In 2011, NJ Spotlight sponsored a roundtable on charter schools. Former Education Commissioner Chris Cerf, one of the nation’s foremost champions of charters, acknowledged their limitations:
“Nobody thinks charter schools are THE solution, or that we should ignore throwing all of our effort into doing what we can to reform and improve other public schools,” said Cerf.
In other words: charter schools were never designed to fully supplant public district schools. Charter school supporters believe, instead, that charters should be part of a “portfolio” of school choices that include district schools. Many regularly express their desire to work with hosting school districts, as in Newark and Camden, to share best practices and develop universal enrollment systems.
Those are laudable goals, but they don’t address the fundamental issue with school “choice”: families are likely to “choose” to send their children to schools that enroll other children like their own.

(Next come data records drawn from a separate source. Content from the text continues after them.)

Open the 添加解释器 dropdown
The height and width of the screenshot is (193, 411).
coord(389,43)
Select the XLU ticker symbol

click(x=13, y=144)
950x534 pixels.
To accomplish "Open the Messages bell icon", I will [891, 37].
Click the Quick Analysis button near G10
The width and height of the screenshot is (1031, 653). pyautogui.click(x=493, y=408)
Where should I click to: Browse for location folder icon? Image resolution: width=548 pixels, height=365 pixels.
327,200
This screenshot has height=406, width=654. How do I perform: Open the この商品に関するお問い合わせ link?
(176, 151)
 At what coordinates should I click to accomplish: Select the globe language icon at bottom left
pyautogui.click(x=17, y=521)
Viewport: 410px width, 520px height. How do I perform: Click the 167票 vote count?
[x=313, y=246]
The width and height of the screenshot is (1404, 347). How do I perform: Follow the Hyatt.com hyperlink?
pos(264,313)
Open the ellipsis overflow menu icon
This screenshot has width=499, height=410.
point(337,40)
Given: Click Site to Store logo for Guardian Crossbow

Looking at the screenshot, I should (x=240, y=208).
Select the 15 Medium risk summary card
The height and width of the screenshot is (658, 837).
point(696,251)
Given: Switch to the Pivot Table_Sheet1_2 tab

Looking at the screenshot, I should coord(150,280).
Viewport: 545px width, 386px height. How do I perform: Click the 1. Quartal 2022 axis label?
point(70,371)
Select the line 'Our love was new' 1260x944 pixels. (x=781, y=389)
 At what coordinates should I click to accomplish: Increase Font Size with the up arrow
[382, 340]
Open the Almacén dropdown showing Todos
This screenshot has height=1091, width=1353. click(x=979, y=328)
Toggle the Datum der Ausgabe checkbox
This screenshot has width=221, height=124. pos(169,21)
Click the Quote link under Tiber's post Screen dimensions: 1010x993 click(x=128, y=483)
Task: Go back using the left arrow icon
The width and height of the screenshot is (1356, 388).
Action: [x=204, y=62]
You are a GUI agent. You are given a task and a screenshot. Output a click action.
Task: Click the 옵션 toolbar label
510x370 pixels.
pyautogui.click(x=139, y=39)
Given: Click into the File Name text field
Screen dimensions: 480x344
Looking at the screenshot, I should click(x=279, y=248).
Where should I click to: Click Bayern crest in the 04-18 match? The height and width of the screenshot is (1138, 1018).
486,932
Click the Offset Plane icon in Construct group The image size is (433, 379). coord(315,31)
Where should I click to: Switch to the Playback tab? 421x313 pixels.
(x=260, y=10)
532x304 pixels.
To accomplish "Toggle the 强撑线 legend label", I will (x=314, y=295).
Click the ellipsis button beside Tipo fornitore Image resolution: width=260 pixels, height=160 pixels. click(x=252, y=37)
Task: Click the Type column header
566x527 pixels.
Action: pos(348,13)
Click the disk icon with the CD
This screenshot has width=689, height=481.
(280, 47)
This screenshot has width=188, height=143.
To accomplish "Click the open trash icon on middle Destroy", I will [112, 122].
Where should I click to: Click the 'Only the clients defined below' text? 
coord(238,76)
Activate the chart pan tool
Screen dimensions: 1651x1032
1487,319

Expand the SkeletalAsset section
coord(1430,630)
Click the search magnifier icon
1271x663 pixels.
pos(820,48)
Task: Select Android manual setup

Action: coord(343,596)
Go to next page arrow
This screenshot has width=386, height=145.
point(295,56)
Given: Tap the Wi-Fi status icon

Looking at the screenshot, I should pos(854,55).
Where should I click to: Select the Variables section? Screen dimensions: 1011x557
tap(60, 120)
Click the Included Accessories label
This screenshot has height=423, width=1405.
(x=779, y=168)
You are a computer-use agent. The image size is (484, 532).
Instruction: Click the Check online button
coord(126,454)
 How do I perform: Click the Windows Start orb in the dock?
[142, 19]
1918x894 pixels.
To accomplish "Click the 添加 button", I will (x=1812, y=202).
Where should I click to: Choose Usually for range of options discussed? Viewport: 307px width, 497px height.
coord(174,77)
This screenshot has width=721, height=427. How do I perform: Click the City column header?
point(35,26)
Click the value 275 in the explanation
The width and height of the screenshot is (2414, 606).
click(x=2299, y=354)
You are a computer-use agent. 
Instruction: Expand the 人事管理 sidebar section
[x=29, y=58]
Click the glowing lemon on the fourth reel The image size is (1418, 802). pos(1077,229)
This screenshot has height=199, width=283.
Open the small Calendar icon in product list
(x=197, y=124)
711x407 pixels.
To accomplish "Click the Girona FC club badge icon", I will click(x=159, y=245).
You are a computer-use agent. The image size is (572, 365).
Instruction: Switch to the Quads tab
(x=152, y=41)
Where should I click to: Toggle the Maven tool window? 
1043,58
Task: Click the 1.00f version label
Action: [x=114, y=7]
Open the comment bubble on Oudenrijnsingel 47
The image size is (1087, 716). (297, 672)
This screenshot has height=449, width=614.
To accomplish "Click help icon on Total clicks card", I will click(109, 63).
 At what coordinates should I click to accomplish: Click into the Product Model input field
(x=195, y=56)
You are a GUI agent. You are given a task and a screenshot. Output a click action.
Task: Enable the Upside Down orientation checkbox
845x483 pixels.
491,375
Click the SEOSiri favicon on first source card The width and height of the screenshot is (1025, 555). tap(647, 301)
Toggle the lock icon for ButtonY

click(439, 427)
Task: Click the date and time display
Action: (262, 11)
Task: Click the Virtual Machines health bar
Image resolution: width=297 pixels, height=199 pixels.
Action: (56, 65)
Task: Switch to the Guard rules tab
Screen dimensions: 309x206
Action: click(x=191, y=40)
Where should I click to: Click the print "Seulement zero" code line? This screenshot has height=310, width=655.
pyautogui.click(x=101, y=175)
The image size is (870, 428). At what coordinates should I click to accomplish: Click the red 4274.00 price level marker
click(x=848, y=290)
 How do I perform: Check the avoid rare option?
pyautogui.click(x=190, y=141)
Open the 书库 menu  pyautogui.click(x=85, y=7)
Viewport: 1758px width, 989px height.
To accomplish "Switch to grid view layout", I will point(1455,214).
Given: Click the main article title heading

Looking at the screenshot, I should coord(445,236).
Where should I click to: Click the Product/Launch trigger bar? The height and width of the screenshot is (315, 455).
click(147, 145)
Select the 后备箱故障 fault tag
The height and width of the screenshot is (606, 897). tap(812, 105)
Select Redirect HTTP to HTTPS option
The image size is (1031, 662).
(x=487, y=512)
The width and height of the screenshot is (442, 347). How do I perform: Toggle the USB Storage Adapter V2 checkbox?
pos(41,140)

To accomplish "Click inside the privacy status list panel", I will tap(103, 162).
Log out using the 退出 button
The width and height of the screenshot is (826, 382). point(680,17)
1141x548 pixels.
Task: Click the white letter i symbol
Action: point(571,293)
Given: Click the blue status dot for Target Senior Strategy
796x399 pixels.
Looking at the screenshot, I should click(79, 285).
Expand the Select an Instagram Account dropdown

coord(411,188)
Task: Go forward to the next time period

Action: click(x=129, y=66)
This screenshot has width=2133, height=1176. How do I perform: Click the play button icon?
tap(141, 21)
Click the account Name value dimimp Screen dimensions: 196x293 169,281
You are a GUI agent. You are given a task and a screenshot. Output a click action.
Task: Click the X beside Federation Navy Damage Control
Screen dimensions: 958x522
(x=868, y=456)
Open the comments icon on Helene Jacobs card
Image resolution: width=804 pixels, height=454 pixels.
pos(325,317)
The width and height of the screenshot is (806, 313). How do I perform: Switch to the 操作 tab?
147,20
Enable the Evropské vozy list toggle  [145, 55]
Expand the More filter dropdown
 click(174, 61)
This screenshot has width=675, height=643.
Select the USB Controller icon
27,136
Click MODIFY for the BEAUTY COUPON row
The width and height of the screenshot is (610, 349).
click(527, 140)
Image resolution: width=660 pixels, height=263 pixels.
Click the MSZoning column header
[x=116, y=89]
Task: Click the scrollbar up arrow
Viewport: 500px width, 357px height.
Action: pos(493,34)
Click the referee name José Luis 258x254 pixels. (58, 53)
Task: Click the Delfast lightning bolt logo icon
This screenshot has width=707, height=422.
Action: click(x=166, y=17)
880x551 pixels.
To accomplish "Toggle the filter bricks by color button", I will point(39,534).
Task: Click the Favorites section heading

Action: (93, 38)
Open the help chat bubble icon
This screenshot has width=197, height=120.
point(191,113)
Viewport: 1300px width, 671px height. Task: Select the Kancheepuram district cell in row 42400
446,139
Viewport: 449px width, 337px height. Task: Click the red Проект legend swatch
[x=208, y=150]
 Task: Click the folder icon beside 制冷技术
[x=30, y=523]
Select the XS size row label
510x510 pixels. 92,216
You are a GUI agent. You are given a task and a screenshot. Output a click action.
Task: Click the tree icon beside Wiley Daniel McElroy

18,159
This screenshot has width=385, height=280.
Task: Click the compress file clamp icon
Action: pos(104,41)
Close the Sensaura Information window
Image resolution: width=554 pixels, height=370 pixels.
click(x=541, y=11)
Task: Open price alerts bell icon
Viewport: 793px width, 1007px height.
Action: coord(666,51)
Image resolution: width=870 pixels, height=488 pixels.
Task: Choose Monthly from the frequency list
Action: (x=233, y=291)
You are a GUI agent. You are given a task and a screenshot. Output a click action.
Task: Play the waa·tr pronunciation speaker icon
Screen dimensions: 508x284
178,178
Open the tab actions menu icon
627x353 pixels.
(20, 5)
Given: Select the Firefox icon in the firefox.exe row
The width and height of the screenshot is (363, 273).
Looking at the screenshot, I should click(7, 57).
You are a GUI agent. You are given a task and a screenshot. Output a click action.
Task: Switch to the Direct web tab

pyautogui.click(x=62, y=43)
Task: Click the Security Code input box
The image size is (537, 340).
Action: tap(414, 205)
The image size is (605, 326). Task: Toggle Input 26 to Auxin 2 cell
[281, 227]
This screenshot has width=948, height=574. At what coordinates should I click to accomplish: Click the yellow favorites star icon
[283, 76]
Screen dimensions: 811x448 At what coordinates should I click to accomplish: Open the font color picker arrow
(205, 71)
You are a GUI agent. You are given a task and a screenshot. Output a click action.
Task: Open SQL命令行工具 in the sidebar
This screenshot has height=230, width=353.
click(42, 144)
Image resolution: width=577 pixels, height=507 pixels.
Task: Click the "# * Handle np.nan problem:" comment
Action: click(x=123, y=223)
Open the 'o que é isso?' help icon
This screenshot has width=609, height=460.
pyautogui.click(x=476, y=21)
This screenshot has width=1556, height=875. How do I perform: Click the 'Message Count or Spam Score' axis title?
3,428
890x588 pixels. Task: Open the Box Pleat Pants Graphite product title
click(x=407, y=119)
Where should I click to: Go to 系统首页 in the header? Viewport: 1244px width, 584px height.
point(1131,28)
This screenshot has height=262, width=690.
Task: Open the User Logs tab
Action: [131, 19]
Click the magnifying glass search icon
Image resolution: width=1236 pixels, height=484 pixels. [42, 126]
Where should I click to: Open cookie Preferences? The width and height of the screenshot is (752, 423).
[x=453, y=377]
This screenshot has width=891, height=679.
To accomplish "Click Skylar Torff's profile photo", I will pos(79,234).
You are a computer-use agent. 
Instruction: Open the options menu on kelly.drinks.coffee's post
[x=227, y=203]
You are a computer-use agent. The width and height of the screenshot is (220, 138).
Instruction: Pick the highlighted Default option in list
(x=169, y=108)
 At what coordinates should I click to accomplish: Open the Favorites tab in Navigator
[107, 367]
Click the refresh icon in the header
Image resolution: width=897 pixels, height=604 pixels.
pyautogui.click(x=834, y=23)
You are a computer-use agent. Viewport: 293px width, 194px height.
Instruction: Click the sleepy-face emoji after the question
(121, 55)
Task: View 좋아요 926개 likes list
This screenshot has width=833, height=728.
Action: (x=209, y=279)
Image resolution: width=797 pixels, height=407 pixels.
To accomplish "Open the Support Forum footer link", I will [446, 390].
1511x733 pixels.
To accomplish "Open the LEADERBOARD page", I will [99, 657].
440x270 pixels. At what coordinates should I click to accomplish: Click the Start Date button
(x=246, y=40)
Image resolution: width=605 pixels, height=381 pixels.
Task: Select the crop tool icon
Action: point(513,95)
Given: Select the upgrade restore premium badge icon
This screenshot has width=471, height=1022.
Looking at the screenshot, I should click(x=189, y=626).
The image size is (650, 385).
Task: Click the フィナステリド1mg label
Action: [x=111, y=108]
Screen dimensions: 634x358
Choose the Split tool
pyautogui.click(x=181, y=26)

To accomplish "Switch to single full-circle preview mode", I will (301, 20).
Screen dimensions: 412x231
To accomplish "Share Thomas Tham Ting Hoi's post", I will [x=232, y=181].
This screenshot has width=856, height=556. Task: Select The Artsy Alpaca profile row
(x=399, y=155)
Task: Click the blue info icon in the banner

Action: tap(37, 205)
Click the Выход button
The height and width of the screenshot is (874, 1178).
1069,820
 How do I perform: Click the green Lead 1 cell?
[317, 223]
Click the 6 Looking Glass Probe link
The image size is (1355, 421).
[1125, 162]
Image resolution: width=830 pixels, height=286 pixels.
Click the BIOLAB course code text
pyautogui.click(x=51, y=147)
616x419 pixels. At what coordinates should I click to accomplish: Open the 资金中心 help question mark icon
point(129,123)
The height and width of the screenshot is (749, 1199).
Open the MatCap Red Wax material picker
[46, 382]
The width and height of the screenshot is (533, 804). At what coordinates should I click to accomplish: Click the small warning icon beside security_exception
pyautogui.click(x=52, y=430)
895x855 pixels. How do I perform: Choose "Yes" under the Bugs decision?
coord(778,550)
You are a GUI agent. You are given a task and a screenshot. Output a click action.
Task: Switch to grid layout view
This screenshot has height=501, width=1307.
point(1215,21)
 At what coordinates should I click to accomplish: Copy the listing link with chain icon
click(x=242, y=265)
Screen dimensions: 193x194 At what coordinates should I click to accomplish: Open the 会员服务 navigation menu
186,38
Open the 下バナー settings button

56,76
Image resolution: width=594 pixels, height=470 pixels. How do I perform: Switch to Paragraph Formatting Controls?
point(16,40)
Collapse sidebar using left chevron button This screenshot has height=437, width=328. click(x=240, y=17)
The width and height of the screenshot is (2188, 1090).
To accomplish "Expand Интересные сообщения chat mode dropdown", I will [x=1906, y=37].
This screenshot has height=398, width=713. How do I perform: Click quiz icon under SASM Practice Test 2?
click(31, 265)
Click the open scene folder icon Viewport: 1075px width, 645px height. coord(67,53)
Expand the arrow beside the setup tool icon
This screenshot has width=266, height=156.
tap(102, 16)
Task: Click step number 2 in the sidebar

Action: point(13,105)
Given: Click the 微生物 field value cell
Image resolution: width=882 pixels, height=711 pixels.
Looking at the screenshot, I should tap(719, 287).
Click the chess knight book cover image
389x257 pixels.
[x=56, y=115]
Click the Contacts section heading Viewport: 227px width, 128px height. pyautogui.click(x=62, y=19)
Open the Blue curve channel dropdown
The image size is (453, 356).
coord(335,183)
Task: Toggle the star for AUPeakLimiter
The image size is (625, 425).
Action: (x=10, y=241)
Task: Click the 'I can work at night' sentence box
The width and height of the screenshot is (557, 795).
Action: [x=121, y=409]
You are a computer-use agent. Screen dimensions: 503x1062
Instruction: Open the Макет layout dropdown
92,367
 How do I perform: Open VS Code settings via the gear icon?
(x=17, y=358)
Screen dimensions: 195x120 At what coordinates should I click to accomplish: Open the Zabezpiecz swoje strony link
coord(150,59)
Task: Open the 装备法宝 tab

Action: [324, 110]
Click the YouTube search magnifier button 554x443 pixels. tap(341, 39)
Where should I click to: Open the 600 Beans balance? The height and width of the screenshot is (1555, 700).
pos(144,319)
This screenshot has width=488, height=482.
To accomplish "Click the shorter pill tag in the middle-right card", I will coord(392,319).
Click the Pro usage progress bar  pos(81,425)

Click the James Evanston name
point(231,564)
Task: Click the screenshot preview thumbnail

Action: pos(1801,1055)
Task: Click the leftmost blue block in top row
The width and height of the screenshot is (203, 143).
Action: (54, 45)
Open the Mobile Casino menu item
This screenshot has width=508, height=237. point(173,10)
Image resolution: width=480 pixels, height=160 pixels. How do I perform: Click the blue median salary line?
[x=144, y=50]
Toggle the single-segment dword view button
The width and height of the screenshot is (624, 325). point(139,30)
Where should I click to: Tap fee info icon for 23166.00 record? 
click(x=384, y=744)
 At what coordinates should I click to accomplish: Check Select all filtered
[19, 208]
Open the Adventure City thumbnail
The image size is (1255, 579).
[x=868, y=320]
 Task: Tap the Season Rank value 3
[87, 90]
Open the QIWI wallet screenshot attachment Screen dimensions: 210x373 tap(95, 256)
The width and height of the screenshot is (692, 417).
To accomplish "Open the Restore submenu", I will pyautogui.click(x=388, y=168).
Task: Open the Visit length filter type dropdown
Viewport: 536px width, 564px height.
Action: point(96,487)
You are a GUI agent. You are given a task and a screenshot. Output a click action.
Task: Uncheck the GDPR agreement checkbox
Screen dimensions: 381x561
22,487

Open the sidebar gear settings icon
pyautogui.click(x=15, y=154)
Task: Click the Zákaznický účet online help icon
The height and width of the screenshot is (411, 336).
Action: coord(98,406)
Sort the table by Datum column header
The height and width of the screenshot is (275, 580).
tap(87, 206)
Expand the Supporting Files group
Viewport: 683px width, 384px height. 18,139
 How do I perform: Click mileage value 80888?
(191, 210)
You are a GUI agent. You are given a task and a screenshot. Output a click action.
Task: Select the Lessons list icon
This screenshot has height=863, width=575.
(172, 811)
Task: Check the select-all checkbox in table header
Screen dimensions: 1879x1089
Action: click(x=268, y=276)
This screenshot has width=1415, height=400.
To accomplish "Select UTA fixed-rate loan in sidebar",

Doesn’t it stand to reason, after all, that a charter school that is the best “fit” for a certain student would attract other, similar students who also feel the school “fits” them? Wouldn’t we, therefore, expect families to send their children to schools that serve other families that are similar to their own?
It shouldn’t come as a surprise to anyone, then, that the charter student population is fundamentally different from the district student population. “Choice” in schooling will likely lead to what we found in our report: the concentration of economically disadvantaged, special education, and Limited English Proficient students within district schools.
But there’s another issue Cerf touched on that goes to the heart of the debate on school reform: has the intense focus on charter schools kept us from seriously discussing what needs to be done to reform our urban districts?
I see three core challenges in New Jersey’s urban schools: segregation, inadequate school funding, and child poverty. None of these challenges will be solved by the expansion of charter schools.
As a report from Rutgers-Newark made clear last year, New Jersey’s schools are intensely segregated. The issue has far more to do with between-district differences than within-district differences. School segregation is toxic and a blight on New Jersey’s otherwise outstanding public education system.
For years, the state’s own school-aid formula, SFRA, has not been fully funded. Districts across New Jersey are not getting the fiscal resources the state itself says are necessary for all children to receive an adequate education. And there’s a real question as to whether SFRA , even if it were fully funded, provides enough funds for urban schools.
Childhood poverty remains a chronic reality in our cities. 44 percent of Newark’s children live in poverty; this in one of the wealthiest states in the most powerful nation on Earth.
Charter schools may have their place, but they do nothing to address these underlying issues. Perhaps our report is a turning point in the debate on charters: while there may be a place for these schools in our state, we must acknowledge they do not and likely will never serve the majority of our state’s neediest children.
Charter school expansion must not, therefore, become the excuse we use to ignore the pressing needs of our state’s urban students.